##### Records

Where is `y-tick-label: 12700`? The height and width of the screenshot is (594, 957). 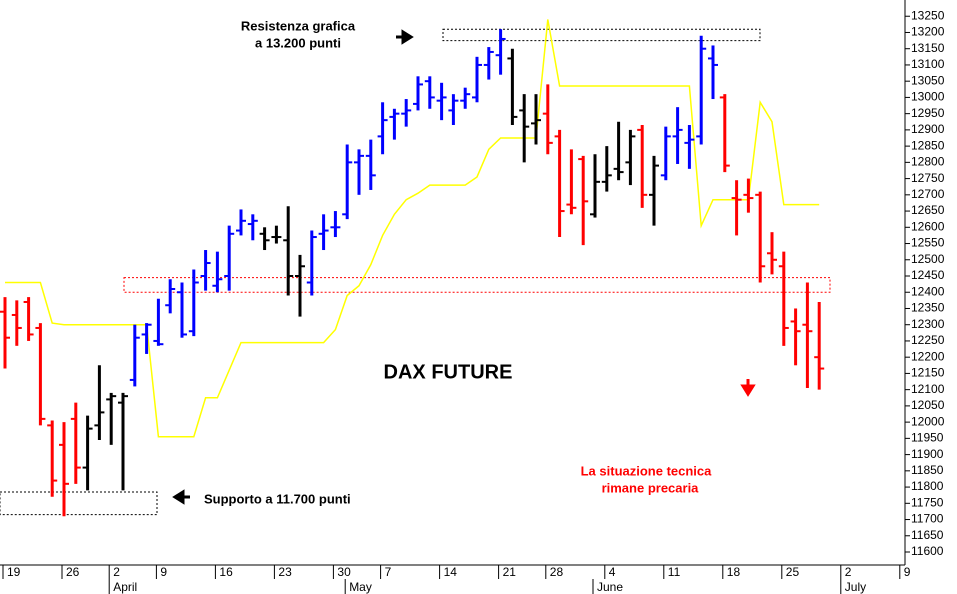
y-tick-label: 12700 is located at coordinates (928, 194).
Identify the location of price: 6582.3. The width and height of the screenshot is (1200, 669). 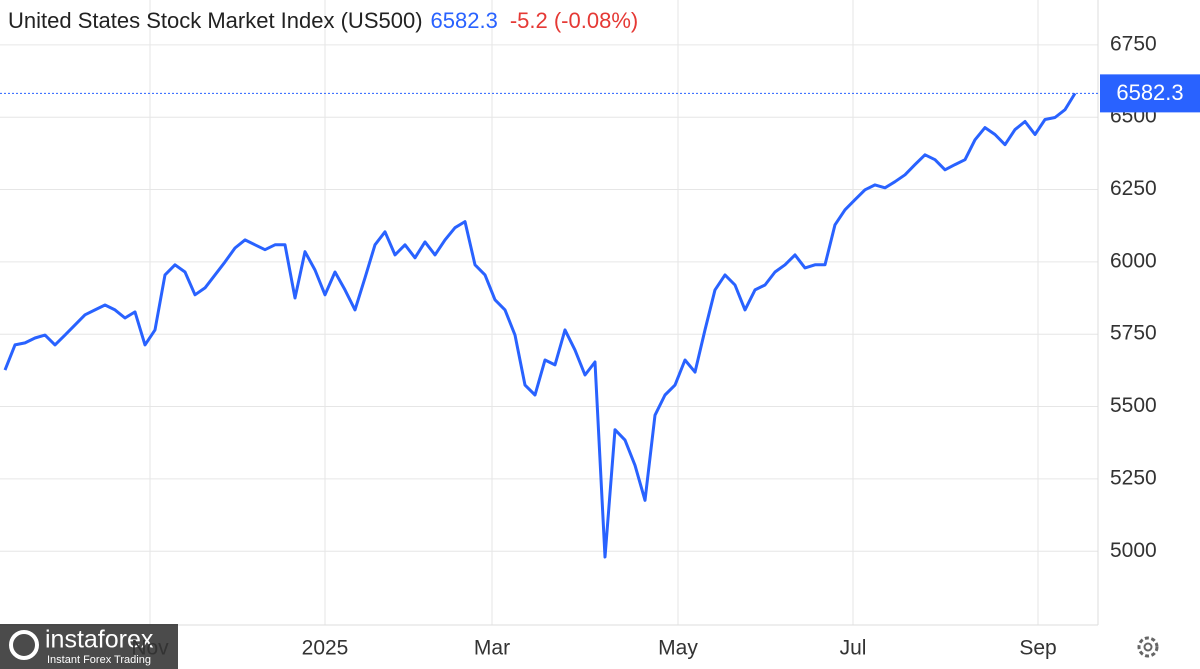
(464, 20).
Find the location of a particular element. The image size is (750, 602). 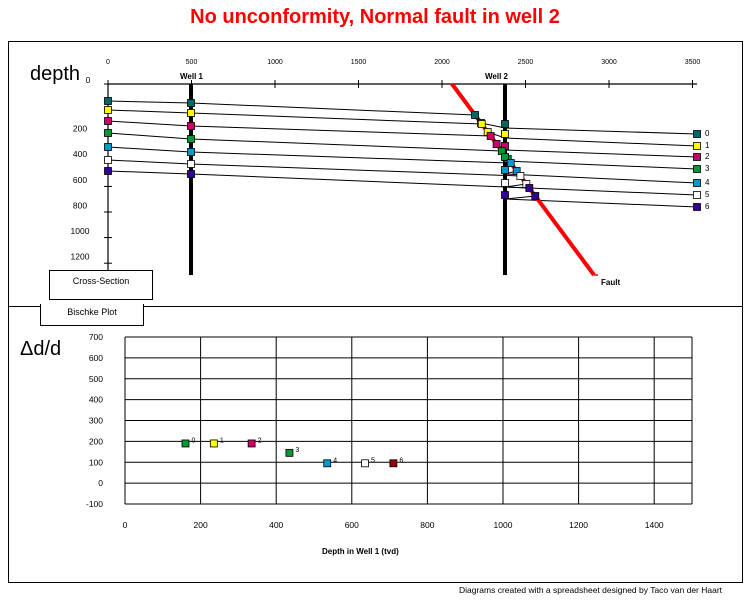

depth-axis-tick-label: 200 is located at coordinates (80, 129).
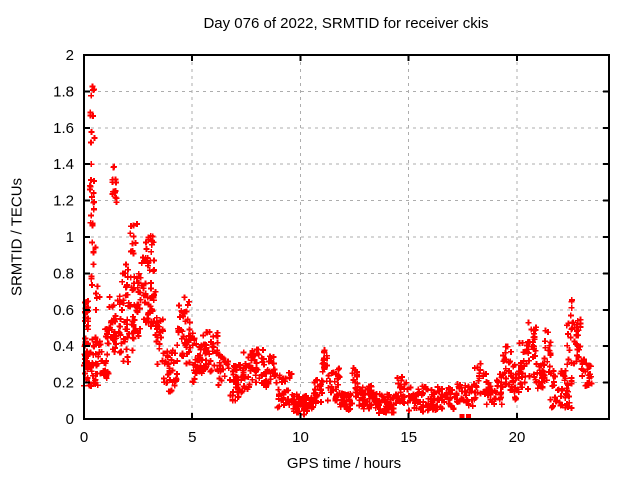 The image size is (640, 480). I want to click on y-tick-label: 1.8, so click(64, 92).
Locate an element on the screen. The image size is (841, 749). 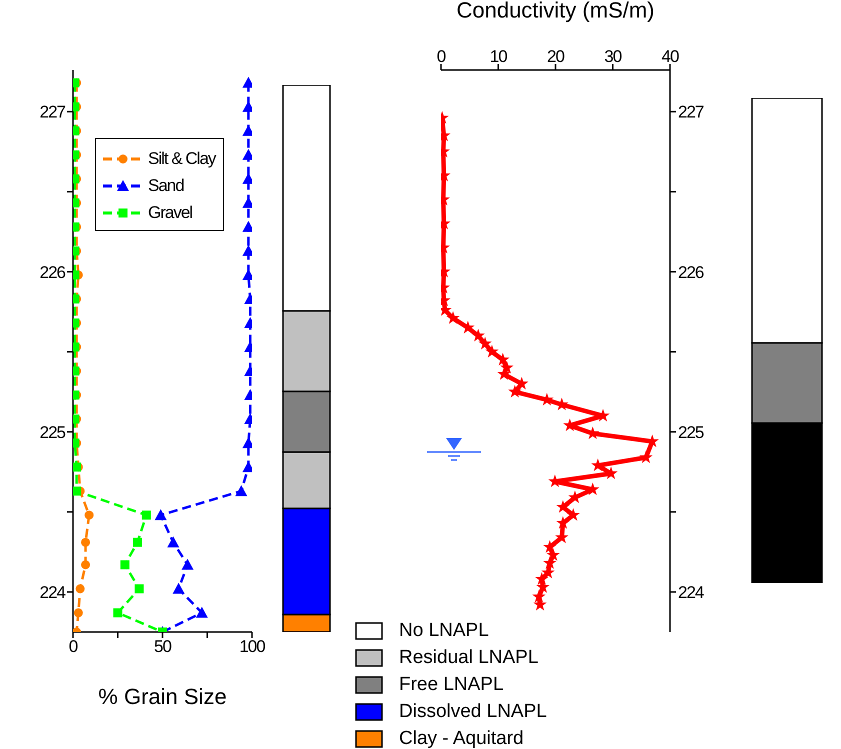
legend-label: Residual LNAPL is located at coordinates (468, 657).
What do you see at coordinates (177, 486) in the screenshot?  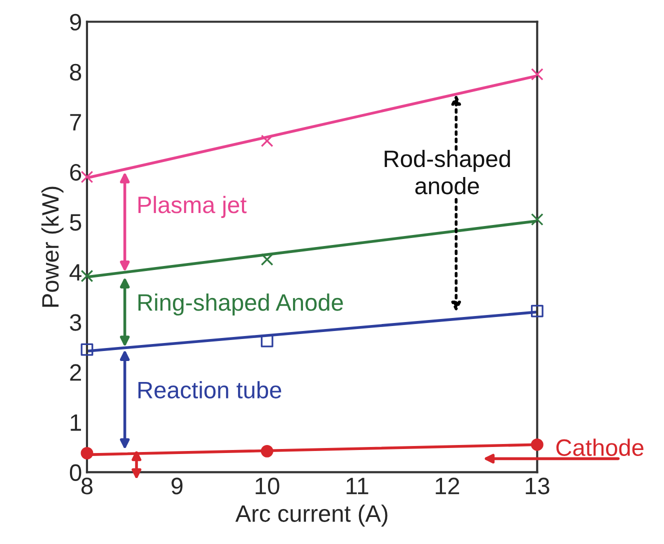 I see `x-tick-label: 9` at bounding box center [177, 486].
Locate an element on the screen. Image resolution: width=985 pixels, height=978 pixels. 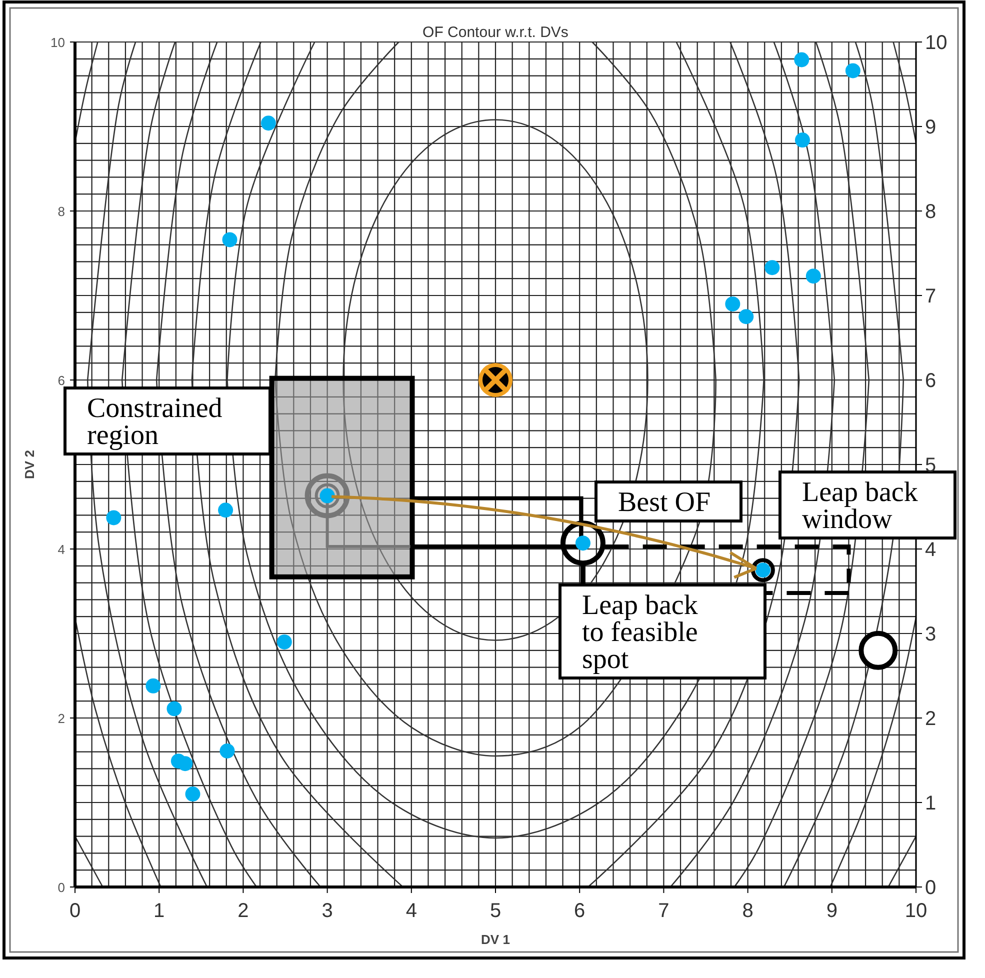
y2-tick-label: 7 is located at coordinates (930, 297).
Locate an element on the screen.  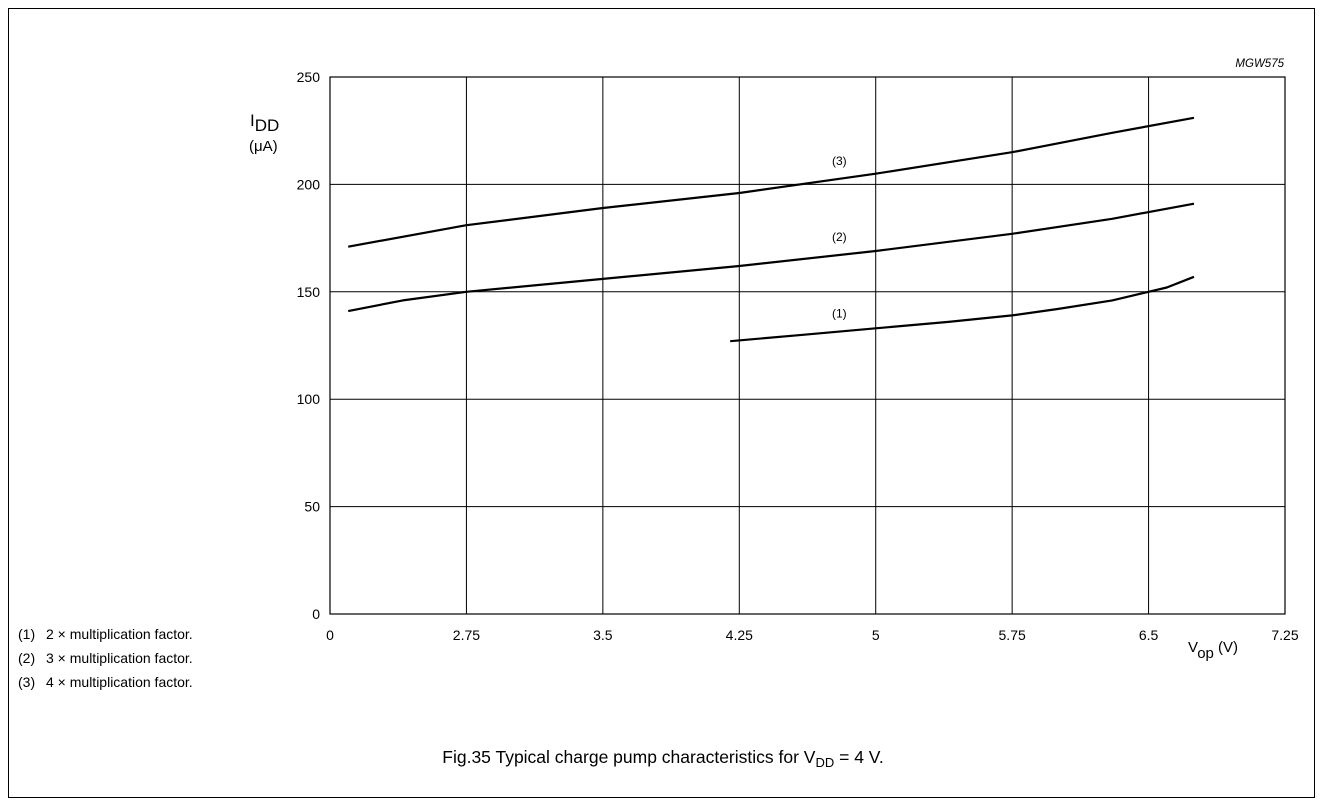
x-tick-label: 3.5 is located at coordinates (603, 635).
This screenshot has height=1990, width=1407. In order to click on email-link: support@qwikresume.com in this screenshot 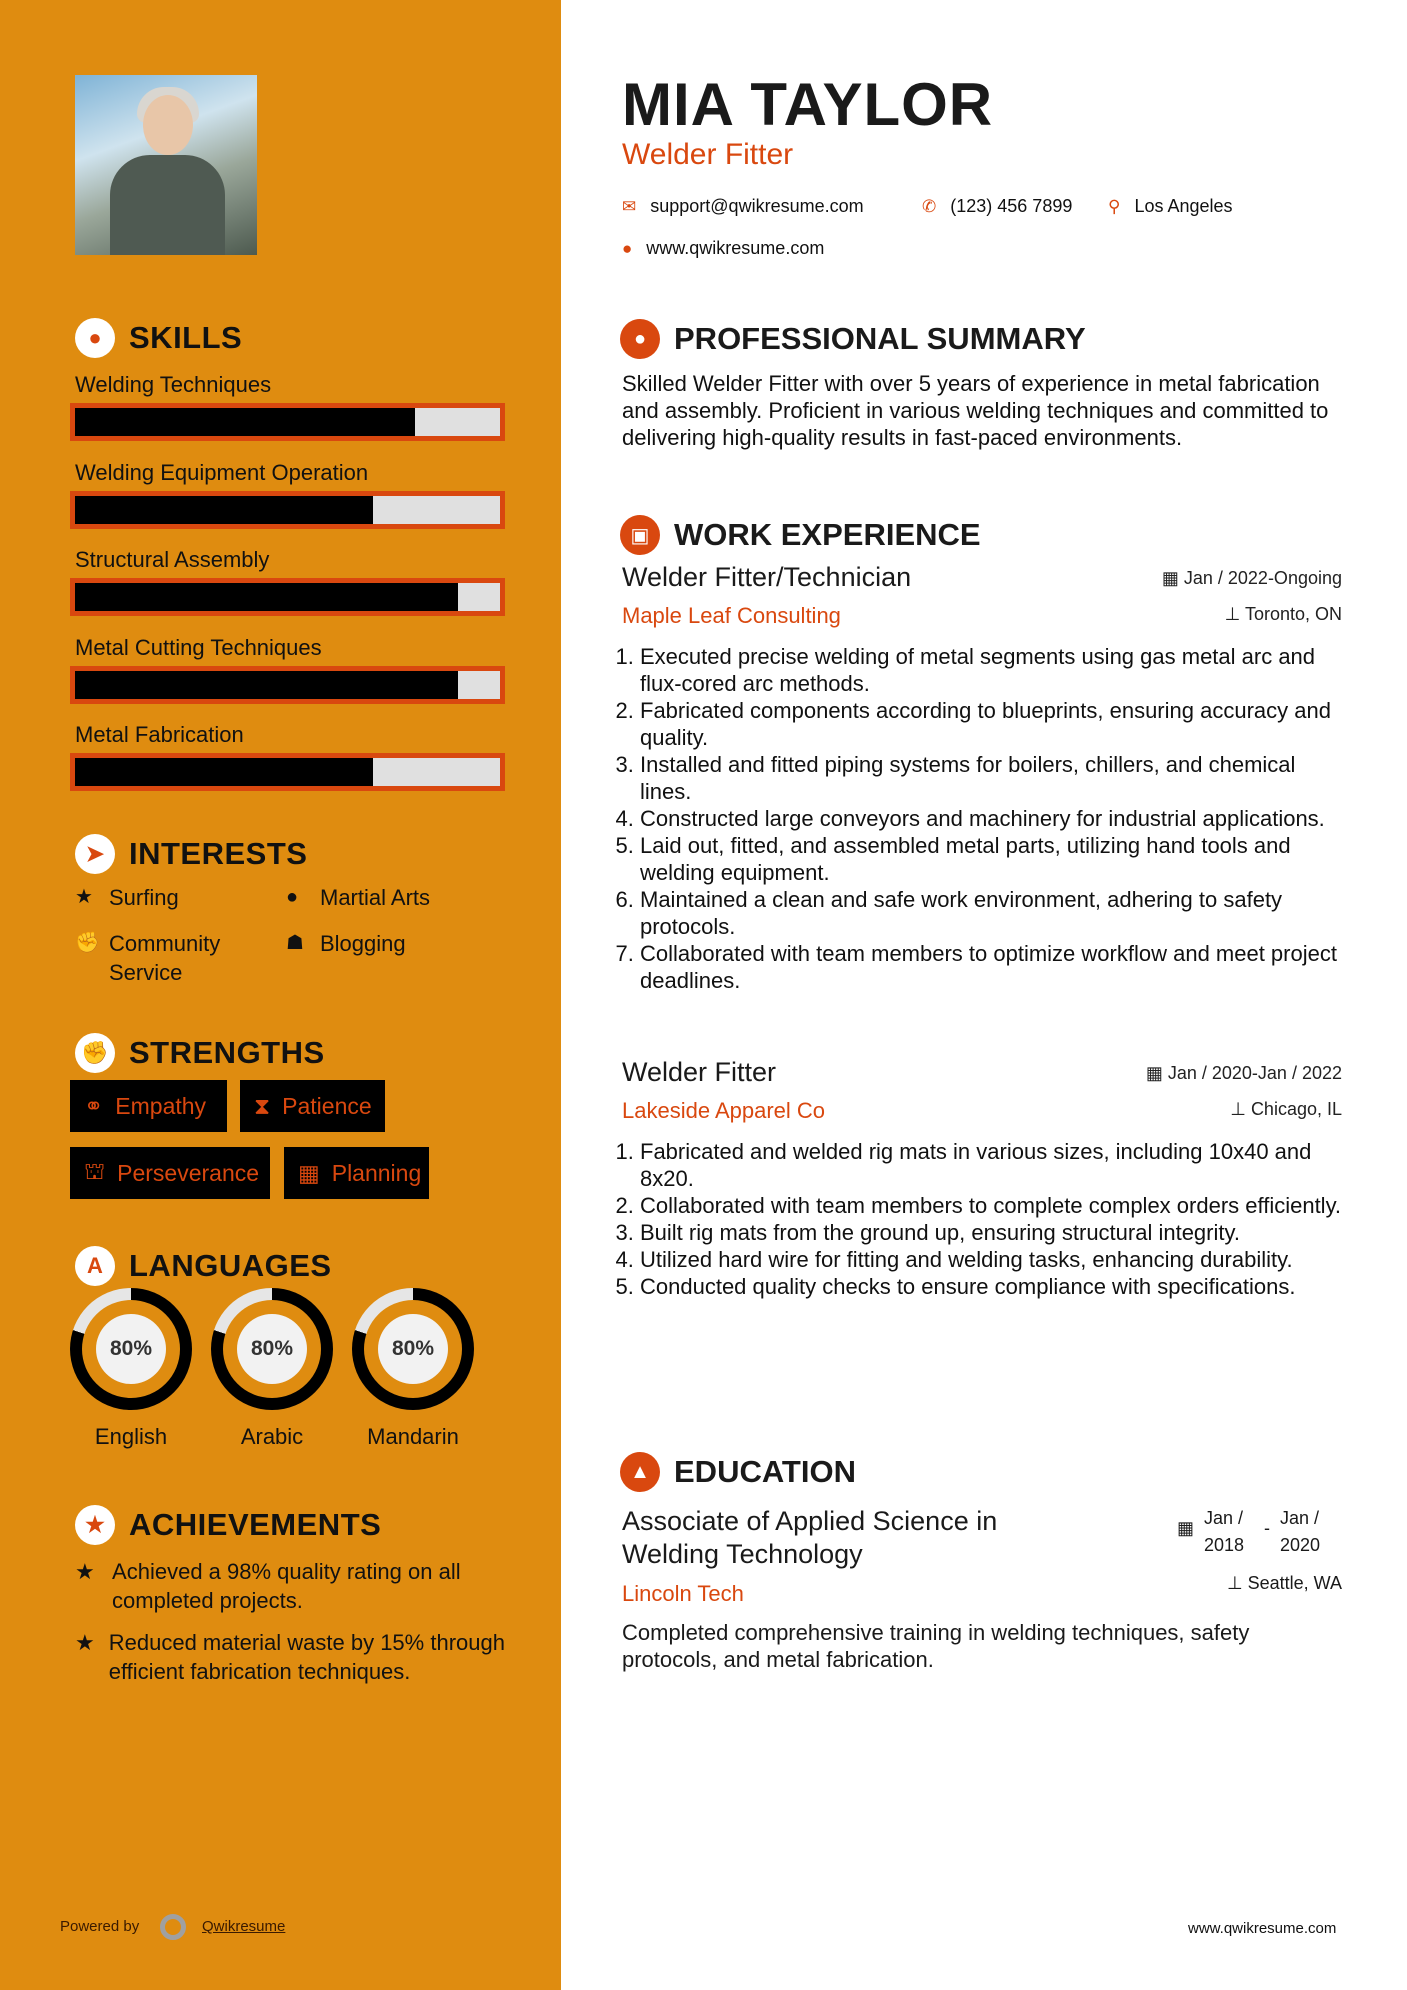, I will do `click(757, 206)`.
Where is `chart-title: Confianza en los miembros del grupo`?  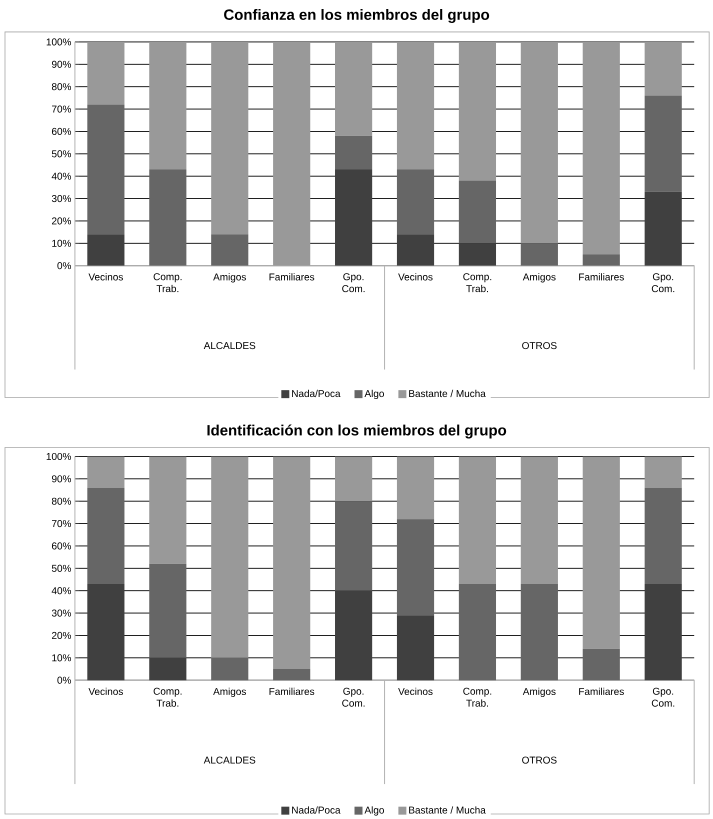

##########

### Work required
Render the stretch of entries from the line containing "Find the location" through the line containing "legend-label: Residual LNAPL" as a numbered list, skipping blank lines. Leave the pictures out of your answer.

### Reply to the task
1. Find the location of a particular element. The image size is (750, 602). 
2. depth-axis-tick-label: 200 is located at coordinates (80, 129).
3.  The image size is (640, 480). I want to click on y-tick-label: 1.8, so click(64, 92).
4. Locate an element on the screen. The image size is (841, 749). 
5. legend-label: Residual LNAPL is located at coordinates (468, 657).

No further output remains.